Establishing the ground rules for success

As well as the emotional support they could give each other in this harsh environment, the group also had something else in their tool kit: a three-point mantra.

For Dan and his fellow Executive MBA cohorts Oxana Grishinaoxana, Aloys Mutisya and Ruedi Brönnimann, together with Global Online MBA student Chiwuike Amaechi, the first rule was ‘complete, not compete’. During the monthly planning meetings ahead of the expedition, the team decided firmly that their main focus was to complete the climb as a team, with everyone willing each other to succeed. This was despite going their separate ways for practice runs; Dan, Oxana and Aloys to Snowdonia National Park, for instance; Ruedi and his wife Ana Carolina to the Swiss Alps.

“Any sense of self-righteousness went completely out of the window,” Dan said. 

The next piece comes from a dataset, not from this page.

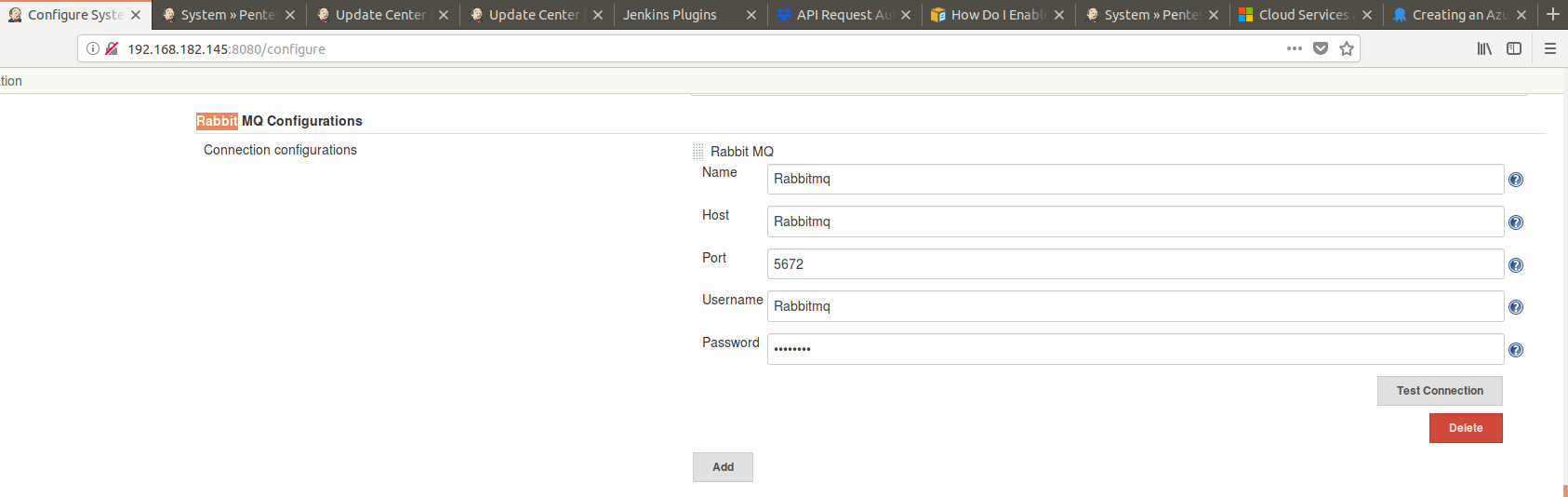The width and height of the screenshot is (1568, 497).
Task: Click the Test Connection button
Action: pos(1439,391)
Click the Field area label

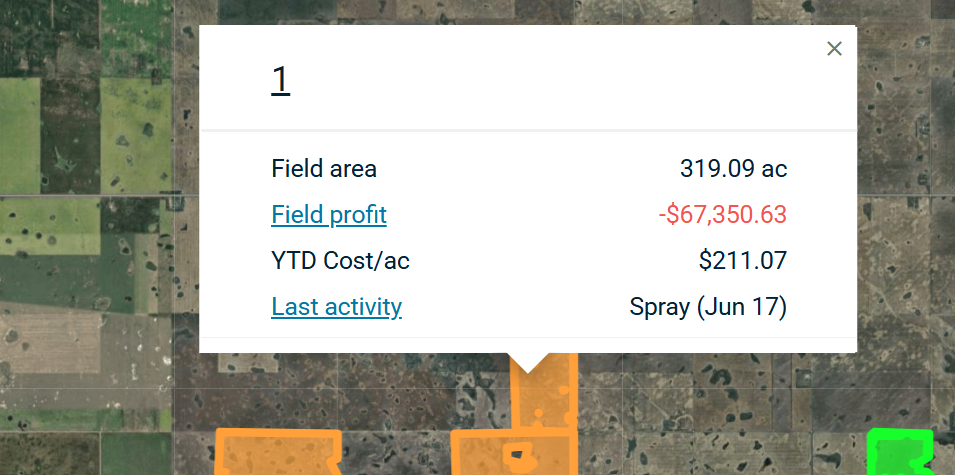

The second rule was pole pole – an expression from Swahili which means ‘slowly, slowly’. From the third day onwards, as the air thinned substantially, the team knew that it would be essential to walk and climb slowly. Otherwise, in the battle to acclimatise there would be a danger of acute mountain sickness (AMS).

“Sometimes it felt we were too slow but we knew it was necessary for preserving our energy for the big day and for optimal acclimatisation," Oxana said.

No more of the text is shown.